Up to this moment, people are fleeing to the south from the Zaytoun and Shuja’iyya areas in Gaza City in the north. Entire families carry what belongings they can and even fasten furniture to their cars. They make their way to the city of Khan Younis, to Nuseirat.
In the southern Bureij region — which was designated by the Israeli army as a “safe zone” where civilians were directed to flee — Israel committed a massacre in a school sheltering refugees. In Khan Younis, another family was also targeted by an airstrike, in which 30 people were killed as their house was brought down on top of them.
These massacres are being committed on a daily basis. They are targeting civilians directly in their homes, in schools, and in public streets. Since last night and until this afternoon, over 100 people have been martyred in these so-called “safe” areas. The Israeli army tells people to go there and then bombs it. This started on the very first day of the evacuation to the south when a convoy of civilian cars fleeing Gaza City was hit with an airstrike.
The Gaza Health Ministry has started calling on Gaza residents who may have stockpiled fuel in their homes ahead of the cold winter months to donate it to the Ministry. Hospitals are about to run out of power, and when they do, they’ll be turned into morgues.

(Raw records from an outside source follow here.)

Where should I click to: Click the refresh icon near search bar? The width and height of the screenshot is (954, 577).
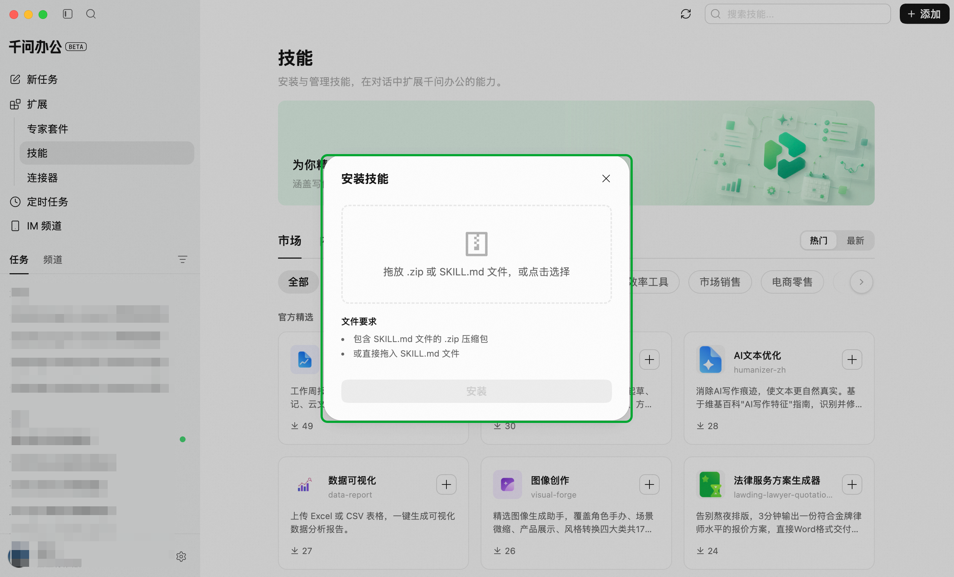[686, 14]
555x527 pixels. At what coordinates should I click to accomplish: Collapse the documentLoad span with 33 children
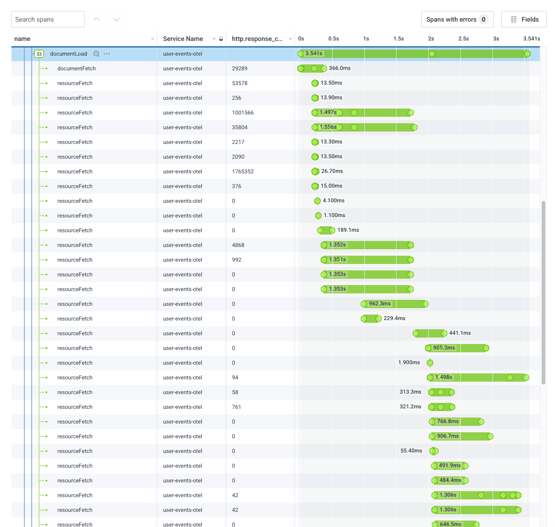coord(39,54)
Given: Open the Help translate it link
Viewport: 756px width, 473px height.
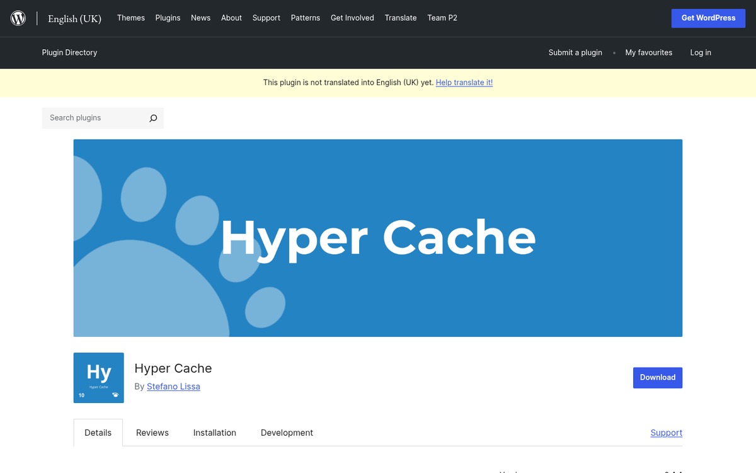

The most noticeable thing in Khan Younis is the incredibly long lines outside bakeries and supermarkets. There’s also a food shortage. People are scouring stores for flour, rice, beans, lentils, or anything else they can get their hands on. Few are successful. Merchants say that the shortage is due to the cutting off of supplies from the north, since most of these products are typically brought in from Gaza City. Existing food reserves have already been exhausted.
All of this is in the middle of a near-total blackout. We’re struggling to charge our devices or find a place with electricity or an internet connection. Before the war, people were already used to partial blackouts and would use car batteries to light their homes at night during scheduled power cuts. But even those batteries have run out. Some have resorted to searching for candles.
Every home in southern Gaza is unbearably overcrowded. There isn’t a house that doesn’t have three or four families staying under its roof. All of them without electricity, batteries, light, or even food. Water is being rationed.
The Gaza Health Ministry has started calling on Gaza residents who may have stockpiled fuel in their homes ahead of the cold winter months to donate it to the Ministry. Hospitals are about to run out of power, and when they do, they’ll be turned into morgues. The hospitals in the so-called “safe zone” in the south are receiving evacuation orders by the Israeli army. The Kuwait Specialized Hospital in Rafah was only given a two-hour notice under threat of bombardment. The hospital staff has refused to leave.
In light of recent news that there is going to be a ground invasion starting Sunday, people in Khan Younis are dreading Biden’s visit to Palestine. Many think that upon his arrival, he will once again give Israel the green light to wipe Gaza off the map.